プラティはグッピーと並ぶ卵胎生の入門種です。丈夫で水質にうるさくなく、オスとメスを同居させておけば約1か月おきに稚魚を産みます。繁殖の手軽さはグッピーとほぼ同じで、卵の管理という難所が存在しません。

グッピーとの違いが2つあります。ひとつは水質で、プラティは中性から弱アルカリ性(pH 7.0〜8.0)を好みます。弱酸性に寄せる水草レイアウトとは相性が良くありません。もうひとつは見た目で、グッピーはオスだけが派手でメスは地味なのに対し、プラティはオスもメスも同じ体色をしています。
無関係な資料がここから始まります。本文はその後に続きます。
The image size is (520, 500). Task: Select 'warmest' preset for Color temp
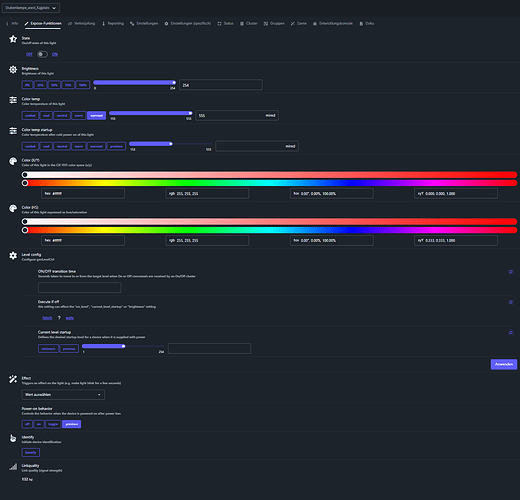pyautogui.click(x=97, y=115)
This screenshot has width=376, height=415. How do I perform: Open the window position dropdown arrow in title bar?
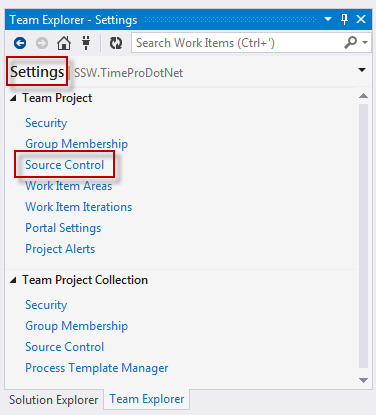pyautogui.click(x=328, y=19)
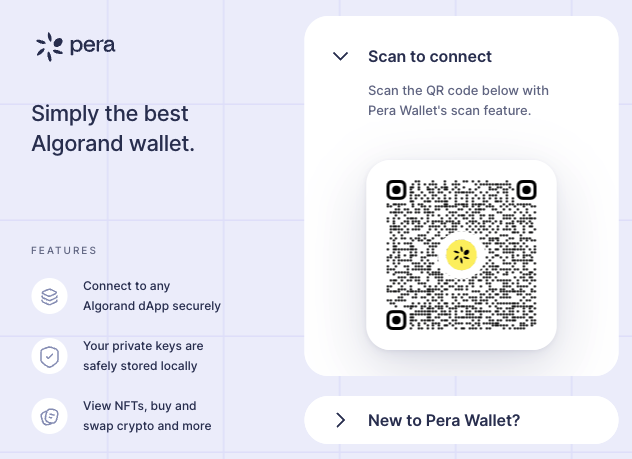
Task: Click the 'Scan to connect' accordion title
Action: coord(430,57)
つまりメスにも観賞価値があり、実際ショップでも性別で値付けが分かれていません。

品種はミッキーマウス、ワグ、タキシード、レッドなど非常に多く、体側の模様で選ぶ楽しみがあります。バタフライやホワイトタイガーといったプレミアム品種は1匹500円前後と、定番品種の2〜3倍の値がつきます。
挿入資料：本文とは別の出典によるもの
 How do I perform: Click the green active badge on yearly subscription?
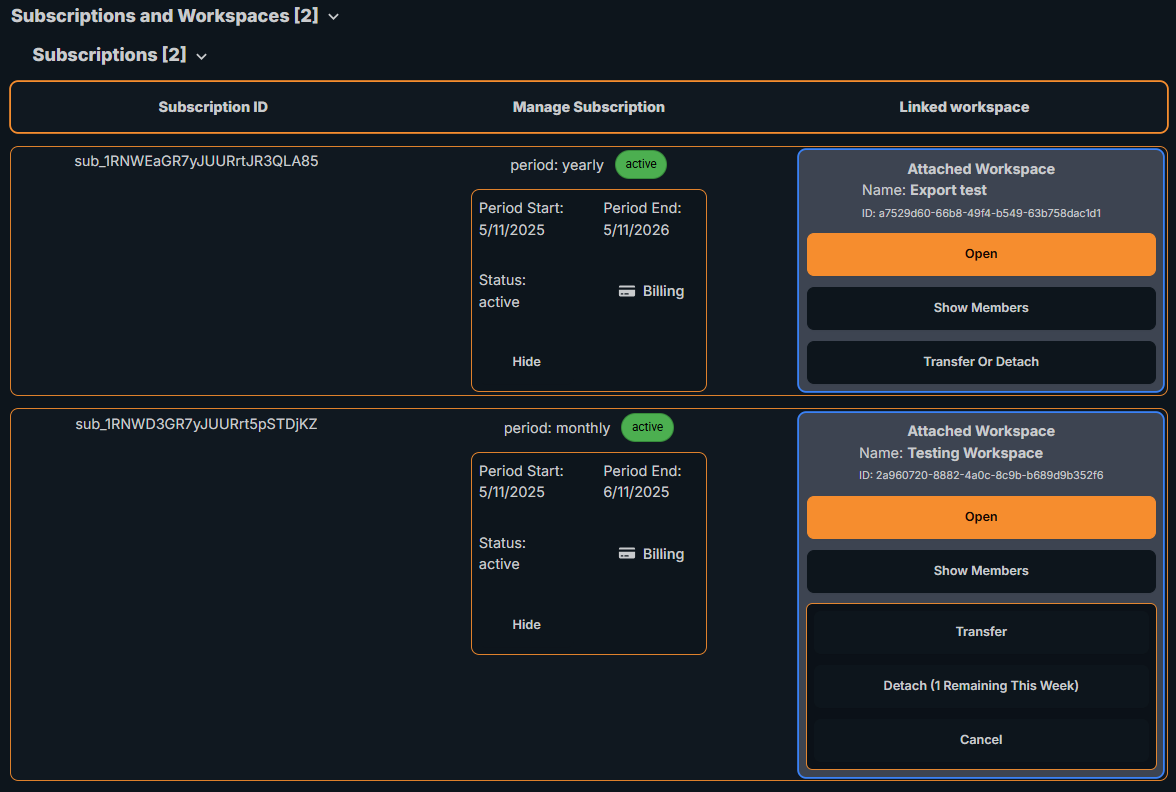coord(640,164)
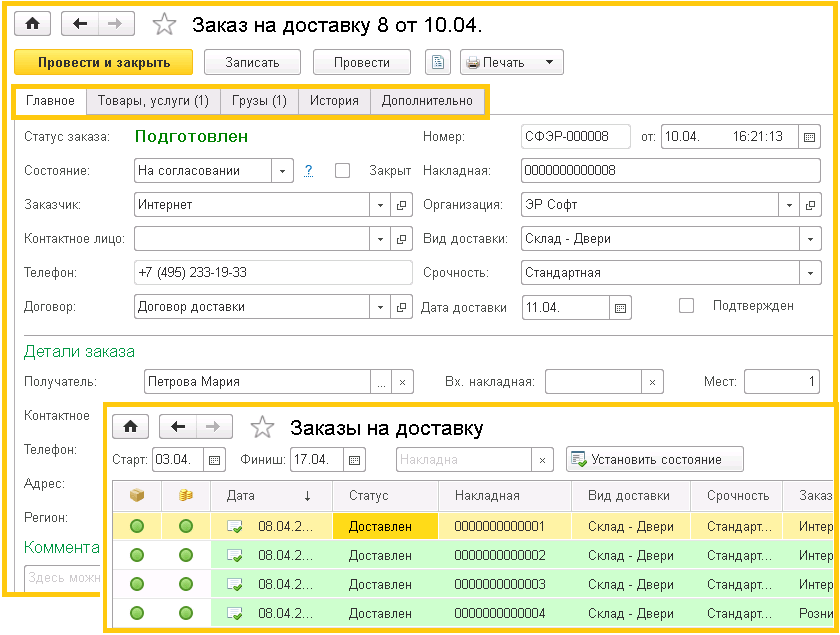Click the document preview icon next to Провести
This screenshot has width=840, height=635.
coord(437,61)
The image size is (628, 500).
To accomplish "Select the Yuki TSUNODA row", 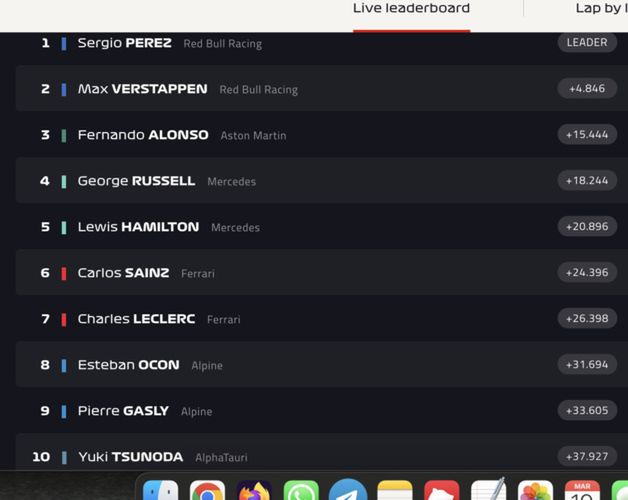I will pyautogui.click(x=322, y=452).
販売という観点では厳しい魚です。通販では定番品種が1匹190円前後で買え、個人がこの単価と競合するのは困難です。さらにプラティには買取市場がほとんどありません。国産グッピーには買い取ってくれる専門店が実在しますが、プラティはその対象に入っていないのが実情です。詳しくは下の採算の項をご覧ください。

繁殖サイクル

親を用意してから、稚魚が出荷サイズに育つまでの流れ。帯の長さが、その段階にかかる日数の目安です。

  1. 1
    養成 親魚を選ぶ 14〜30日

    親魚を繁殖できる状態に持っていく

  2. 2
    ペアリング 水質を中性〜弱アルカリ性に保つ 1〜7日

    オスとメスを合わせる

  3. 3
    産卵・交尾 出産の兆候を見る 25〜28日

    繁殖行動が起きる

  4. 4
    卵の管理 出産直前に隔離する 1〜5日

    孵化までの管理

  5. 5
    泳ぎ出し 産み終えたら親だけ戻す 1日

    稚魚が泳ぎ始め、餌を食べ出す

  6. 6
    稚魚育成 稚魚を育てる 30〜60日

    出荷サイズまで育てる

  7. 7
    雌雄判別 雌雄を分ける 30〜60日

    オスメスを見分けて選別する

  8. 8
    出荷 出荷サイズまで育てる 90〜150日

    販売できるサイズに到達

繁殖の手順

1

親魚を選ぶ

14〜30日 25℃

体型が整い、模様がはっきり出ている個体を選びます。プラティはオスもメスも同じ体色なので、メスも遠慮なく見た目で選べます。オス1匹に対してメス2〜3匹の比率にしてください。オスが多いとメスが追い回されて消耗します。水温は25℃前後を保ちます。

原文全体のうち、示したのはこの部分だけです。